Несмотря на топтанные собаками и политые помоями где ни попадя сугробы, загромоздившие двор, он мне показался пустым. Я приостановился. Иван Филиппович ткнулся мне в спину.
— Во-во! Чего натворили! — сказал он.
Я увидел, что во дворе нет двух старых лип.
— Кончили! Как пошла свобода, как дров не стало, так и кончили! На Шарташской станции дров этих жечь не пережечь! Дак где же! Оттуда ведь надо везти! А они ведь совето! Ныне осенью и кончали! Всем гамузом свалили да, почитай, Борис Алексеевич, так и бросили! Вон ветки из сугробов торчат! Разве же липа — дрова! Да сырая! Нешто она им гореть будет, дуракам! Она поумней их будет, дураков! Так и греются тем, кто сколь напердит! А я сказал: вы Божии лесины кончали, вам и издохнуть от холоду! Так меня опять хотели во власть отвести! А туда поведут, так по дороге застрелят, как вон какого-то присяжного на днях застрелили! Повели, да лень вести было — и застрелили! — снова запричитал Иван Филиппович.
И вот только сейчас, наверно, оттого, что вместе с липами исчез двор моего детства, я до ломоты в костях почувствовал свое одиночество. Из всего того, чем я жил, у меня ничего не осталось. Василий Данилович Гамалий, Коля Корсун, все другие мои сослуживцы, вестовой Семенов, да даже Валерия, даже лошадь моя Локай составляли то, чем я жил и хотел бы жить до скончания века. Но оно, это все, осталось где-то позади, и безвозвратно позади, осталось так бездарно мной растранжирено, что вернуться к нему я не мог. Я смотрел на изгаженный двор и не понимал, зачем я сюда вернулся, зачем все это, что было сейчас передо мной.

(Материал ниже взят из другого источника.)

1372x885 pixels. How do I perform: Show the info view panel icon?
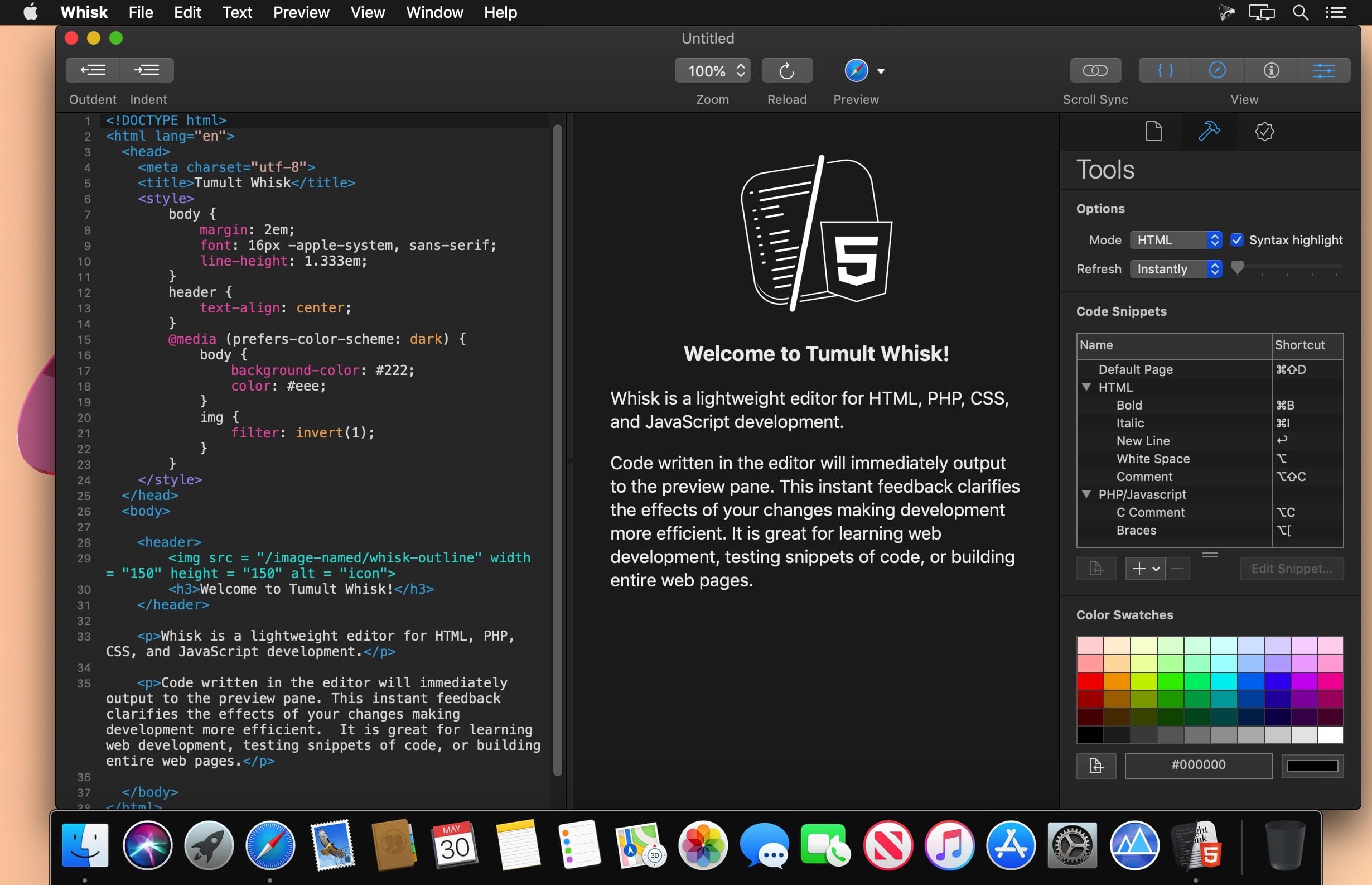(x=1271, y=70)
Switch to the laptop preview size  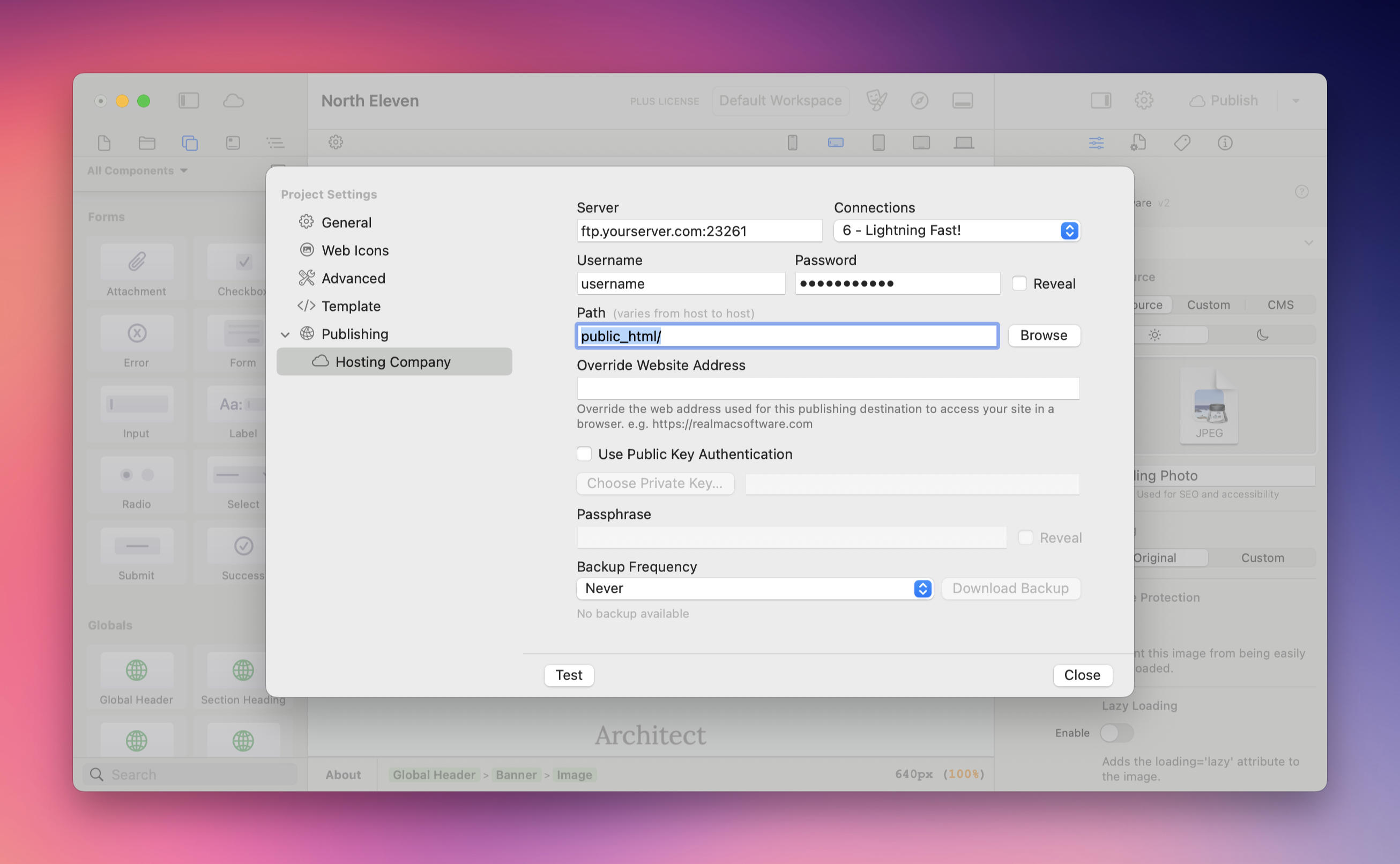(964, 143)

Я понял, сколько я просто неумный человек, а сколько я вообще никто, если позволил обойтись с собой так, как вышло, — если я позволил какому-то комитету с его товарищами Сухманами и Шумейко отчислить меня от корпуса, заставить меня лишиться всего, чем я дышал, и притащиться сюда, в подлинную пустыню, в местность с тридцатью золотарями и какими-то советскими работниками в моем дворе детства, в доме моего батюшки.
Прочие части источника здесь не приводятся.